Dengan demikian, industri kreatif adalah proyek jangka panjang yang akan senantiasa berkelanjutan, bukan hasil instan. Bukan pula musiman: hari ini dibentuk, besok sudah mampu memajang dan menjual banyak karya, seolah hanya menjadi tengkulak barang dagangan.
Kreativitas tak dapat ditentukan oleh waktu. Dibutuhkan kesabaran dan ketekunan untuk menghasilkan karya yang baik dan unggul. Paling penting adalah kesadaran menghargai proses yang baik dan jujur. Contohnya, jangan semata melihat keberhasilan industri musik dan film Korea yang digandrungi dunia saat ini, tetapi lihatlah bagaimana proses dan jejak sejarah panjang pemerintah ataupun pihak terkait dalam membangun industri itu. Intinya, tirulah kesungguhan proses, bukan hanya hasil.

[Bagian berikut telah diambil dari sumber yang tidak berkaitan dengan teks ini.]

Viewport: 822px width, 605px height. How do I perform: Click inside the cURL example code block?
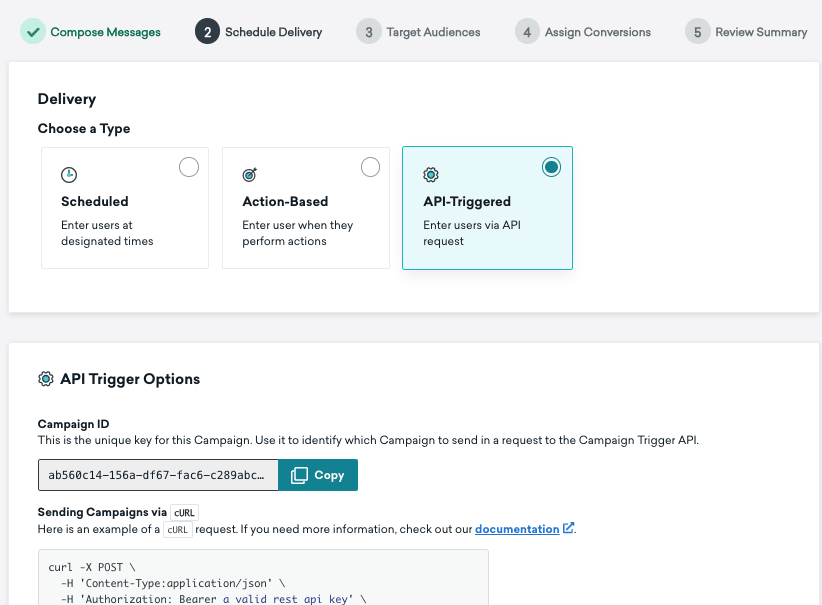tap(263, 580)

Ironisnya, selama ini kita justru semata meniru hasil, bukan laku proses. Akibatnya, Indonesia menjadi bangsa peniru alias penjiplak. Mustahil kita dapat bersaing dengan negara lain jika hanya membajak karya mereka tanpa sentuhan karya kreatif sama sekali. Sementara banyak karya kreatif bermutu hasil anak negeri yang selama ini luput dari perhatian pemerintah.

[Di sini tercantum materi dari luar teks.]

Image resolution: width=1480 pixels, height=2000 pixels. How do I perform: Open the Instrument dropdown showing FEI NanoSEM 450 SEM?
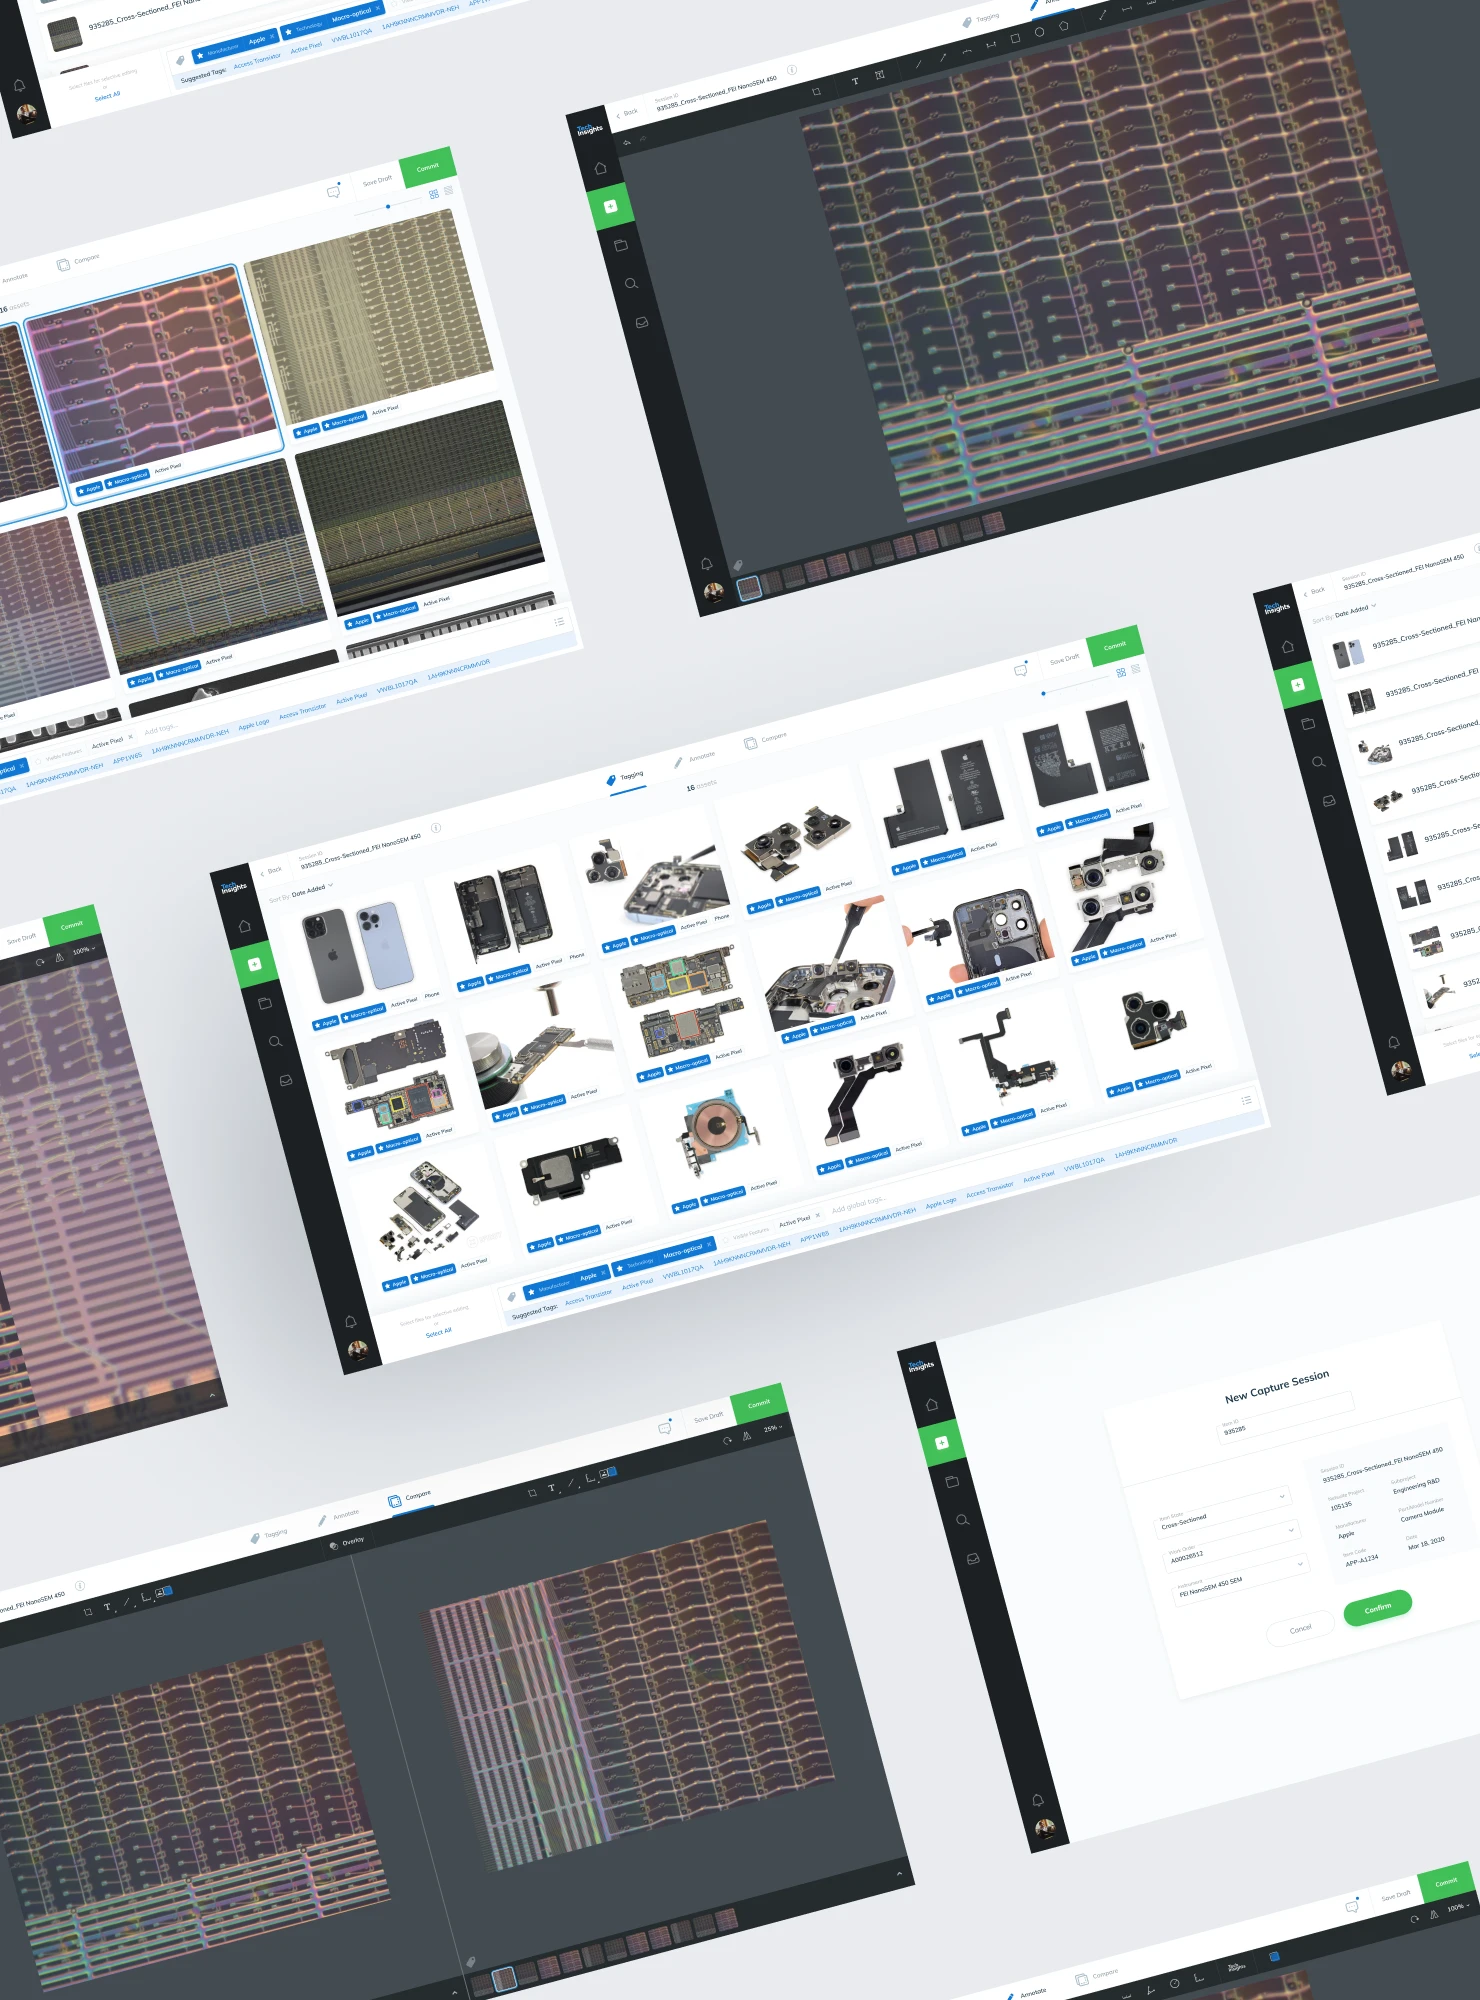point(1300,1564)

Kita bisa melihat bagaimana musik karinding dan wayang tafip di Bandung yang mulai dilirik pasar. Banyak rumah sakit jiwa dan penjara di Inggris serta Perancis yang berbondong-bondong memesan gamelan di Bekonang, Jawa Tengah, sebagai sarana terapi psikologis pasien dan narapidana (lembaga yang bergerak di bidang ini bernama Good Vibrations). Festival musik etnik yang mampu menyedot ribuan penonton dan penampil dari luar negeri. Jika BEK tanggap, semua itu dapat jadi lahan yang berpotensi untuk digarap. Salah satunya dengan membuat regulasi sertifikasi bagi produk-produk yang dianggap layak.
Namun, bagaimanapun, dengan terbentuknya lembaga ini mengharuskan karya seni diukur dengan hitung-hitungan angka untung-rugi. Karya seni sebagai bagian penting dari kebudayaan menjadi begitu komersial dengan dilabeli banderol harga. Ekonomi kreatif kemudian semata berbicara tentang harga sebuah karya. Muaranya adalah kapitalistik.
Hal ini menjadi tantangan BEK, tak semata menjual, tetapi juga menjaga keseimbangan iklim kebudayaan negeri ini. Itu semua dapat berjalan jika kepengurusan BEK tidak semata berpikir kapitalis alias mengejar setoran. Dalam setiap kegiatan yang hendak digelar dapat didiskusikan terlebih dahulu dengan semua elemen dan pihak-pihak yang memiliki kepentingan. Dengan demikian, BEK tak hanya menjadi lembaga yang mampu memayungi karya-karya kreatif, tetapi juga para kreator seperti seniman.
ARIS SETIAWAN
PENGAJAR DI INSTITUT SENI
INDONESIA (ISI) SURAKARTA
Versi cetak artikel ini terbit di harian Kompas edisi 5 Maret 2015, di halaman 7 dengan judul "Tantangan Badan Ekonomi Kreatif".